- REQUIREMENTS:
Answer these questions from the planning text below:
1. About what share of the 100,000+ homes held up by NN already have planning permission?
2. What per-dwelling mitigation cost does the Partnership estimate?
3. How long a delay does the Partnership consider reasonable for mitigation schemes to come into effect?

- EXCERPTED TEXT:
* * * * * * *

A key area of debate was whether Reserved Matters (RM) and Discharge of Conditions (DOC) applications were caught by the requirements with strong arguments being put forward on both sides. This is a particularly important issue as it is estimated that of the 100,000+ homes across England held up by NN, around 40% already have planning permission (outline or full) and are simply waiting on either approval of RM or DOC. The Norfolk Authorities quickly sought Counsel’s advice, which confirmed their original stance that such consents would be subject to NN considerations. Whilst the Councils have stood firm on this position, we await with interest the outcome of the High Court hearing in respect of Somerset West and Taunton Council’s refusal to discharge conditions at Jurston Farm.
It is worth noting that some of the Norfolk Councils have adopted a pragmatic approach in respect of discharge of conditions, only refusing to approve those relating to drainage where they deem that the impacts had not already been considered through the application.
On many schemes that are delayed, applicants have sought to ensure that all other planning matters have been addressed, meaning that an application can be determined as soon as mitigation credits become available, but this has often proved difficult in many cases as consultees are aware that even if comments are provided promptly, the application cannot be determined, removing any impetus for quick responses.
Impacts on Plan Making
“Plan making will also be affected by the change. It will be particularly interesting to understand the implications for the Greater Norwich Local Plan.”
A year ago, the main Greater Norwich Local Plan Hearing Sessions had just concluded, and whilst NN has not been the only matter to delay progress of the Plan, it has had significant implications. The Councils’ proposed approach is to amend Policy 2 of the GNLP, to include a requirement for relevant developments to demonstrate no adverse impact on the integrity of affected Habitats Sites (i.e. that they are Nutrient Neutral). Further Hearing Sessions are programmed for next week, with the Inspectors’ Matters, Issues and Questions including questions such as, “Is the application of Policy 2 likely to affect the viability and deliverability of residential development in the plan area?” and, “Is the nutrient mitigation strategy likely to be successful in facilitating delivery of the plan?”
The Partnership are of the view that, despite estimated mitigation costs of approximately £5,000 - £7,000 per dwelling, NN will not affect the viability of residential development in the plan area, other than for one notional typology. However, in acknowledgment of the fact that a number of other typologies become only ‘marginally’ viable, the Partnership also propose to modify the Plan to allow for site-specific viability assessments to be submitted on all sites, rather than just brownfield sites as originally drafted – a revision Bidwells and others have been lobbying for from the outset. It will be interesting to see how these matters play out at next week’s Hearing Sessions.
In terms of implications for the GNLP Housing Trajectory, the Partnership state that 23,948 homes in their supply are impacted by NN requirements – almost two-thirds. They consider that an 18-month delay is reasonable to allow for mitigation schemes to come into effect and to account for delay in decision making resulting from the requirements to consider NN.

* * * * * * *

- DATASET SECTION:

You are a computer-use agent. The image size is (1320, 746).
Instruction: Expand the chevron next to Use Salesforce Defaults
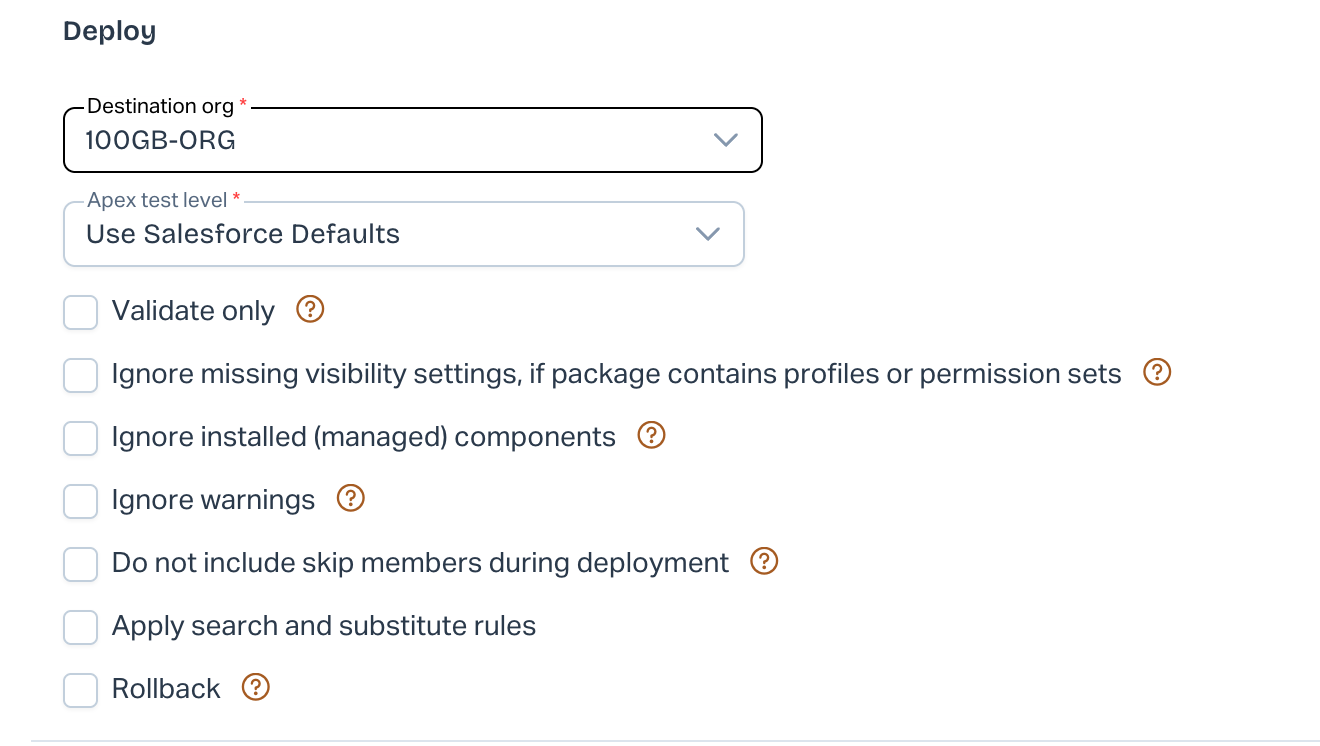pyautogui.click(x=708, y=235)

* * * * * * *

- RESULT FOR THIS EXERCISE:
1. Around 40%
2. Approximately £5,000 - £7,000 per dwelling
3. 18 months